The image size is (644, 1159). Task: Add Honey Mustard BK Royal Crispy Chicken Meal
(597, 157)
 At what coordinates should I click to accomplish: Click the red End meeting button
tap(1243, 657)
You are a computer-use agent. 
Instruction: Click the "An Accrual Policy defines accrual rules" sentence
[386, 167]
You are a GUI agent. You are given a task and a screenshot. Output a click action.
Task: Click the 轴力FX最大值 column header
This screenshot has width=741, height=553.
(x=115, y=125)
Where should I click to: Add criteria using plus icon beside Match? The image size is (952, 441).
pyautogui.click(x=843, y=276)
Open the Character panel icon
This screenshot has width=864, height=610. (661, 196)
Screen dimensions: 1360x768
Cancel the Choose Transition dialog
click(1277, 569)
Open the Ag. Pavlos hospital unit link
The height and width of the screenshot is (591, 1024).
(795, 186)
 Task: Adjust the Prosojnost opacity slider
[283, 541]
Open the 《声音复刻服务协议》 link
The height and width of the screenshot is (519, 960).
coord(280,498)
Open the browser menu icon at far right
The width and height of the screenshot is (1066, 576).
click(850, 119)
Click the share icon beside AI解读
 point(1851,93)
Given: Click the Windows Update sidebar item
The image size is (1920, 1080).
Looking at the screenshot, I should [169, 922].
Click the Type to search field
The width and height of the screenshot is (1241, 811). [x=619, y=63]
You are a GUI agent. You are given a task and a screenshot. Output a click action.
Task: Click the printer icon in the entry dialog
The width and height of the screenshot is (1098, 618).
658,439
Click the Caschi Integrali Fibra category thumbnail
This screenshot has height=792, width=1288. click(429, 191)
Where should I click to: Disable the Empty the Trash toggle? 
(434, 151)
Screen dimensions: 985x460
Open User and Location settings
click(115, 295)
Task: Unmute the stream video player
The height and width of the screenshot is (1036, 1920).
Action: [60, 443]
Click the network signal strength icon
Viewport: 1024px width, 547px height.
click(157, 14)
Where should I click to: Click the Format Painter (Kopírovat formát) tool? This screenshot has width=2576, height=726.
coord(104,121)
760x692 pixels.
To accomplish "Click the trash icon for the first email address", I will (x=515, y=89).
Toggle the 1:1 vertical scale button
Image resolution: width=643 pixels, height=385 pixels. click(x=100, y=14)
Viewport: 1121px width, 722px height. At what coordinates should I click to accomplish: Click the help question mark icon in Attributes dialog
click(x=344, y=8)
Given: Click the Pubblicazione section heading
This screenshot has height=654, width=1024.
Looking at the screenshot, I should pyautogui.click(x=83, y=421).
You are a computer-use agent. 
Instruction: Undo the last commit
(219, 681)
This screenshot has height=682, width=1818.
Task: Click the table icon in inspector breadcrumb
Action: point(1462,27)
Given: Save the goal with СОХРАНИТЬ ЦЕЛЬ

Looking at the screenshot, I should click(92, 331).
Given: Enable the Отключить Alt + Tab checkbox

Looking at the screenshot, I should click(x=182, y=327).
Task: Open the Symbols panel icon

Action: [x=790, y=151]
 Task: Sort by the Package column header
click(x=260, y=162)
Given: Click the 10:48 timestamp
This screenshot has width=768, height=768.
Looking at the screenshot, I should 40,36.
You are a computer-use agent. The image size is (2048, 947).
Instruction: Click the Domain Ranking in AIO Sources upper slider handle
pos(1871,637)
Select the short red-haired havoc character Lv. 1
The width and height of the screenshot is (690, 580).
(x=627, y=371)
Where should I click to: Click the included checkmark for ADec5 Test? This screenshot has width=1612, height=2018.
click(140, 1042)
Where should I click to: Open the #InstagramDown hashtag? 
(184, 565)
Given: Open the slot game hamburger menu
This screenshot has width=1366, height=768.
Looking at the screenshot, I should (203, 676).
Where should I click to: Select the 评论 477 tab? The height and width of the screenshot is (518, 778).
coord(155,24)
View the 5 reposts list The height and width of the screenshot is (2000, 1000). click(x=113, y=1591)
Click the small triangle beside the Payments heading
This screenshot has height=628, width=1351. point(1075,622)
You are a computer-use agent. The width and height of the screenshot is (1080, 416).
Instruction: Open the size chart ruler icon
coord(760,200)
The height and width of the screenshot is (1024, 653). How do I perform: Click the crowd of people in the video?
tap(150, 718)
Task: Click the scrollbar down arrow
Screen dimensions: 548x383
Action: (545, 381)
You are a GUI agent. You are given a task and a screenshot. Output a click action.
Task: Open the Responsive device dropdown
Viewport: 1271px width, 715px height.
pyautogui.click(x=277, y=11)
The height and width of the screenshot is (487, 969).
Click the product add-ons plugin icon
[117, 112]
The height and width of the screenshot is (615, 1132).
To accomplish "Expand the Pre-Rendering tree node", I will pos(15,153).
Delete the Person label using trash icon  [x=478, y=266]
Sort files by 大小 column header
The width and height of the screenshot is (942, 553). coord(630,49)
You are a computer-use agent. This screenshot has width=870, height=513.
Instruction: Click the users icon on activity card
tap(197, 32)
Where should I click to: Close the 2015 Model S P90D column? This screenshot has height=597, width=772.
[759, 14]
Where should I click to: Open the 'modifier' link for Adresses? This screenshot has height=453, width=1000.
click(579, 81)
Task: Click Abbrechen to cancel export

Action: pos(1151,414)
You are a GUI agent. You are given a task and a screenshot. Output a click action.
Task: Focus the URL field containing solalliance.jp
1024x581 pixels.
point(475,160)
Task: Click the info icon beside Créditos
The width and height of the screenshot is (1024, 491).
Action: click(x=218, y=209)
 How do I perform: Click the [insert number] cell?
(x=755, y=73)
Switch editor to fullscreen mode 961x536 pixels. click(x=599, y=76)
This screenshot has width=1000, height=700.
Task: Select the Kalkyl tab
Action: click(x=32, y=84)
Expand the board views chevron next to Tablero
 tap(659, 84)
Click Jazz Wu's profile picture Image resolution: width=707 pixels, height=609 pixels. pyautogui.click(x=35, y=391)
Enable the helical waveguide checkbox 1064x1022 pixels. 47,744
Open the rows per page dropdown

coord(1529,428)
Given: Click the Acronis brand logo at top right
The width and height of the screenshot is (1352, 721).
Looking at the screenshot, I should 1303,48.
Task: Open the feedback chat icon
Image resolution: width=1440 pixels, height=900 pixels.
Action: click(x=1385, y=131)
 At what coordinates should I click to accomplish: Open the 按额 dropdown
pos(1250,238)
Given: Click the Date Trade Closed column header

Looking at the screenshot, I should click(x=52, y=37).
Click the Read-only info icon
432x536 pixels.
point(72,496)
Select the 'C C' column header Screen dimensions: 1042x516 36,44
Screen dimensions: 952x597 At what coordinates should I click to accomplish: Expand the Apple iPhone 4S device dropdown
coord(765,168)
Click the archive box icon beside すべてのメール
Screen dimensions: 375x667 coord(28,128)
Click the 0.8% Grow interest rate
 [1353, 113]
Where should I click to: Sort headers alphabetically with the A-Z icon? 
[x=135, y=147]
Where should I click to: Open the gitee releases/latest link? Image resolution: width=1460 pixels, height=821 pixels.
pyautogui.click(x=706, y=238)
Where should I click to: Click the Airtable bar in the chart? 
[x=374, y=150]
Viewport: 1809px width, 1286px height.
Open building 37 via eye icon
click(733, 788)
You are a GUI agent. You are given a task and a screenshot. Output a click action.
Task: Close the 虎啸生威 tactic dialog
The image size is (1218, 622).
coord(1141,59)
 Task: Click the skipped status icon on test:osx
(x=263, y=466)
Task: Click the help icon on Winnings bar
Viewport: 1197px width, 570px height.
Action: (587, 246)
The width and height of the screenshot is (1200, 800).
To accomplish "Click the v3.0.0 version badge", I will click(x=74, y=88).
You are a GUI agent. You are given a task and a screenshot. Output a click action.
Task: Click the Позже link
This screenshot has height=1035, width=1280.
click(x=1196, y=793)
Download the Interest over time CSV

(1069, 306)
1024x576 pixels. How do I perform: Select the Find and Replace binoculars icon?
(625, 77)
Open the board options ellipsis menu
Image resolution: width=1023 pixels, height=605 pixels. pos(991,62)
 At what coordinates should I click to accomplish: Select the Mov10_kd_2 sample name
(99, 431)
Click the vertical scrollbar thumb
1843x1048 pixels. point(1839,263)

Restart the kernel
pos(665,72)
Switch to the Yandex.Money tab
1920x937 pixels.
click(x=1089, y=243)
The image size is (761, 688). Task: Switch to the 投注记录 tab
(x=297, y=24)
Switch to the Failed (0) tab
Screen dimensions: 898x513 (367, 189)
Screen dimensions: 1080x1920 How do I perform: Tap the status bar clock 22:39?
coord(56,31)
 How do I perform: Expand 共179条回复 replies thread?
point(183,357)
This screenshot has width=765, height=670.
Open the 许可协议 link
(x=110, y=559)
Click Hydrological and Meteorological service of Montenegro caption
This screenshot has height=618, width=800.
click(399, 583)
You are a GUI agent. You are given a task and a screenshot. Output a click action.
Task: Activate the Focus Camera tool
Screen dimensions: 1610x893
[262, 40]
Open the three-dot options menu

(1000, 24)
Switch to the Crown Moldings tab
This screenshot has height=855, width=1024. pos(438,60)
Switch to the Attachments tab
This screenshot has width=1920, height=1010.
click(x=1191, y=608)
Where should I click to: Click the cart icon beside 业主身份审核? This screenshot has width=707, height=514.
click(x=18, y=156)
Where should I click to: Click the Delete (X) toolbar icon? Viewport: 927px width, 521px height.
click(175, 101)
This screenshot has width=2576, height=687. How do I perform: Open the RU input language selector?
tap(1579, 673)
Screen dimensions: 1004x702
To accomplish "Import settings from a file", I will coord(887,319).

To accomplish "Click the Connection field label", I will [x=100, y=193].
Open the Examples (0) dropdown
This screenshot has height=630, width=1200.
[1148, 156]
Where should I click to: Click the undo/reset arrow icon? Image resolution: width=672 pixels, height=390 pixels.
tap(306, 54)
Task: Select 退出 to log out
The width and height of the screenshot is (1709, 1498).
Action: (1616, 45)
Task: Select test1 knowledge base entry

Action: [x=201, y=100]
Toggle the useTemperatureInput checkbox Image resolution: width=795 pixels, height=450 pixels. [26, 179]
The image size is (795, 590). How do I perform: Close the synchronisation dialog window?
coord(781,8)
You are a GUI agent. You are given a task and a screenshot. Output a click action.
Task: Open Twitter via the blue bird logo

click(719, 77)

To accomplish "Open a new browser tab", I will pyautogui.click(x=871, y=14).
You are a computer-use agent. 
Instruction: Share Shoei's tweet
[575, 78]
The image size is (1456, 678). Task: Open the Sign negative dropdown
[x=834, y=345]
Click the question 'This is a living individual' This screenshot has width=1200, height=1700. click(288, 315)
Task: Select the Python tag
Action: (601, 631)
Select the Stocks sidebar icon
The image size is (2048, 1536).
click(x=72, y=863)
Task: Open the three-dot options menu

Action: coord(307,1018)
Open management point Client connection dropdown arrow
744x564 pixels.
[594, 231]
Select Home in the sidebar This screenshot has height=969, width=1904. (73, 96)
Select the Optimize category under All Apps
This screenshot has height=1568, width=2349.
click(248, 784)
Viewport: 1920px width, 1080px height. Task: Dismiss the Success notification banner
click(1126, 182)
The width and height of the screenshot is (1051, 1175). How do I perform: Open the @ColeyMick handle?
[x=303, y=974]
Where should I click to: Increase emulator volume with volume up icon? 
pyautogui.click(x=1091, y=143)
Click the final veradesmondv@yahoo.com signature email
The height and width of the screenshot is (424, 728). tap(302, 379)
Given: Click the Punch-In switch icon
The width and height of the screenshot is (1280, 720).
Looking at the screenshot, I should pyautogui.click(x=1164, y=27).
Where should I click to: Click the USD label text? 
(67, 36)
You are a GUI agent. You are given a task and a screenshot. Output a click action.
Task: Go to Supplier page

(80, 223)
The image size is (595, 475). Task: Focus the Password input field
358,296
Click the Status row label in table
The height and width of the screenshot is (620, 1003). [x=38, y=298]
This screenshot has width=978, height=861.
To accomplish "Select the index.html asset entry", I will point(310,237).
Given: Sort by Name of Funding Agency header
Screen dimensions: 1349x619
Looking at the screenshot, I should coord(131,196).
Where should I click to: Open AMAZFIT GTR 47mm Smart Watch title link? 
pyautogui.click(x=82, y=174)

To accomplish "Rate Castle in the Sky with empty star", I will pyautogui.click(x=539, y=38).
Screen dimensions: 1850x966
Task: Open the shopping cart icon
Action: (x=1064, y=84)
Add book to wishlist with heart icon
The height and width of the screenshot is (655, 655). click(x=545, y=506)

* * * * * * *

What the exercise asks →
Using the entries above, state how many lines contain the string "sidebar"; the number is all that is needed.

Solution for this exercise →
3